We're getting ready to install Elements decking on a front porch job. It does seem very dense so I can see the need to pre-drill. Also it's got that corrugated look so the ends will need to be pic-framed or hidden with fascia.


----------



## davinci (Dec 26, 2007)

have any of you guys heard of any issues with rot or mold with composite decking? how bout maitenence? is one brand better or are they all basically the same?


----------



## deckman22 (Oct 20, 2007)

Stay away from Trex unless you want to deal with mold issues. Any of the composites that have exposed wood fibers will get mold unless the company uses anti-mold/mildew agents in the mix, lots of them do not. I perfer using the pvc based products for several reasons besides that they do not get mold, they do not absorb stains nor do they scratch up as easily. Timbertech is by far superior product compared to trex. If you are on the west coast or in Texas check out Ameradeck, it is a pvc based composite that is also fire retardent.


----------



## wyoming 1 (May 7, 2008)

The first comp deck I ever did was a trex our climate here is very dry so we do not have much mold or rot ( technically we do not even need to use treated lumber for decks if they are not within 12" of the soil, we still due) But when I bought it the lumber guy said if they have a grill make sure they use a grill mat any drip ect will stain it.


----------



## CCLSALES (Jul 23, 2008)

davinci said:


> anyone have a preference and why? also,any kind of maintenence issues with composite decking?


I sell both products, ad use to stock both but the Trex line was dropped. I personally own the Timbertech Cedar Twinfinish, and love it. The Timbertech is better looking, and much denser. One problem with btoh though is the staining, make sure to advise your customers to keep it clean and watch the grease stains.


----------



## Greg Di (Mar 12, 2005)

CCLSALES said:


> I sell both products, ad use to stock both but the Trex line was dropped. I personally own the Timbertech Cedar Twinfinish, and love it. The Timbertech is better looking, and much denser. One problem with btoh though is the staining, make sure to advise your customers to keep it clean and watch the grease stains.


What's your fade scale on a 1-10 with 10 being the original color the day it was installed? Just curious.


----------



## BreyerConstruct (May 22, 2006)

I like products from both companies, and I avoid a few products from both.

Each company in the say, top 5-7 brands has it's pros & cons, and it's a bit of research, and a bit of personal choice, mixed with what's available & what your customer wants, to determine what is the "best" composite/alternative decking for a particular situation.

~Matt


----------



## CCLSALES (Jul 23, 2008)

Greg Di said:


> What's your fade scale on a 1-10 with 10 being the original color the day it was installed? Just curious.
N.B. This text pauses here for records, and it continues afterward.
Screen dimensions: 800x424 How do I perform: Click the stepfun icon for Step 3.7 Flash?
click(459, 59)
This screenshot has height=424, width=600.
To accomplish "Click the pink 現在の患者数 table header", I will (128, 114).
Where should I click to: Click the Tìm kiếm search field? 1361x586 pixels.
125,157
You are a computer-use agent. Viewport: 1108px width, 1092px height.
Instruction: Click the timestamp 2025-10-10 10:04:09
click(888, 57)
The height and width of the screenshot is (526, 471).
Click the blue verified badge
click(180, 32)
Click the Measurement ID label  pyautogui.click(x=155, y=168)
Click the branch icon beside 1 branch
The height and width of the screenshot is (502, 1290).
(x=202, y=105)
Minimal, probably a 9 on your scale, in percentage about 5% of the original color.


----------



## BKFranks (Feb 19, 2008)

I wouldn't use Trex after seeing it deteriorate after only a year.


----------



## BKFranks (Feb 19, 2008)

davinci said:


> have any of you guys heard of any issues with rot or mold with composite decking? how bout maitenence? is one brand better or are they all basically the same?


I've personally seen it with Trex.


----------



## Walker1 (Apr 22, 2007)

I been using CorrectDeck and like it much better then the Trex or Timbertech.


----------